Interestingly, ConocoPhillips holds a 3.125 percent share in North Field East project and a 6.25 percent share in the North Field South project, which are planned to start up in 2026 and 2027, respectively. The U.S. also very pertinently still has its huge Al Udeid airbase in Qatar functioning as a forward operating headquarters of its Central Command (CentComm). Whilst Saudi Arabia was still considered by Washington to be its key ally in the Middle East and Riyadh still had in place a blockade against Qatar (that ran from June 2017 to January 2021), the U.S.’s ability to influence Qatar was reduced. With Saudi Arabia now effectively downgraded in the U.S. list of allies, Washington is seemingly able to pursue a freer energy and security policy across the Middle East, including towards Qatar.
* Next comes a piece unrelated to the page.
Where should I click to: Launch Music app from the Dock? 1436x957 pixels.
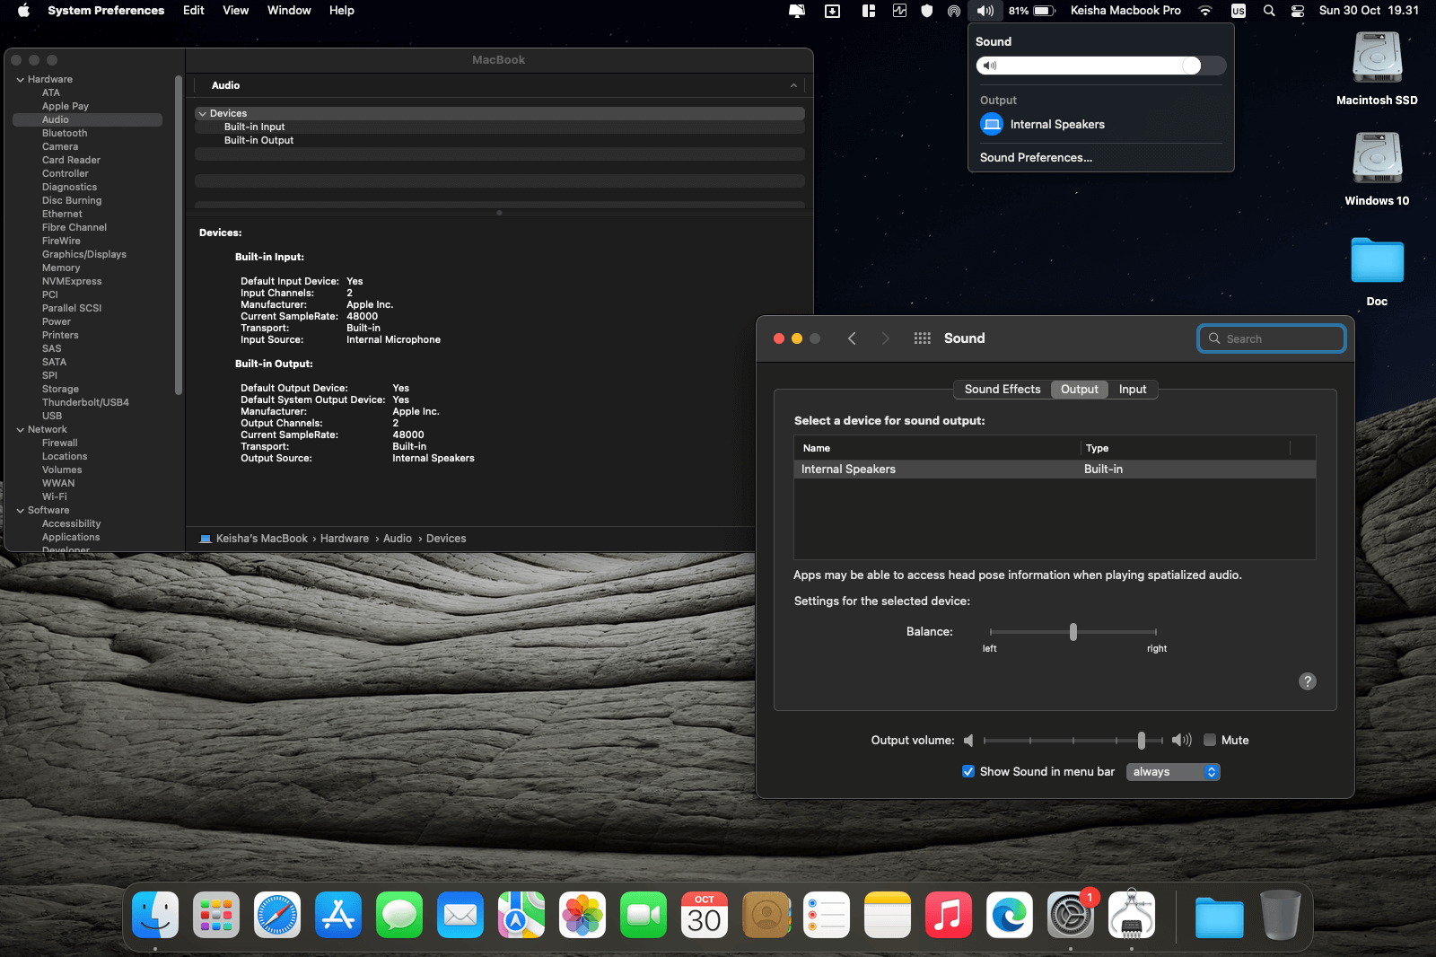pos(949,916)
This appears to be paying dividends for the U.S. in the strategically-placed Emirate as not only have its own companies been busy signing new agreements with Qatar, including those that steady the political will of its key ally in the EU, Germany, but also in the case of Ras Laffan, several companies of countries that the U.S. regard as crucial to its interests in Asia have benefited. Most notable of all the corollary awards attached to the giant Ras Laffan Petrochemicals complex contract was the engineering, procurement, and construction (EPC) contract for the ethylene plant to Samsung Engineering CTCI Joint Venture (SCJV). Aside from the award to South Korea’s Samsung Engineering, CTCI is the leading EPC services provider in Taiwan, the subject of greatly increased pressure from China in the past few months.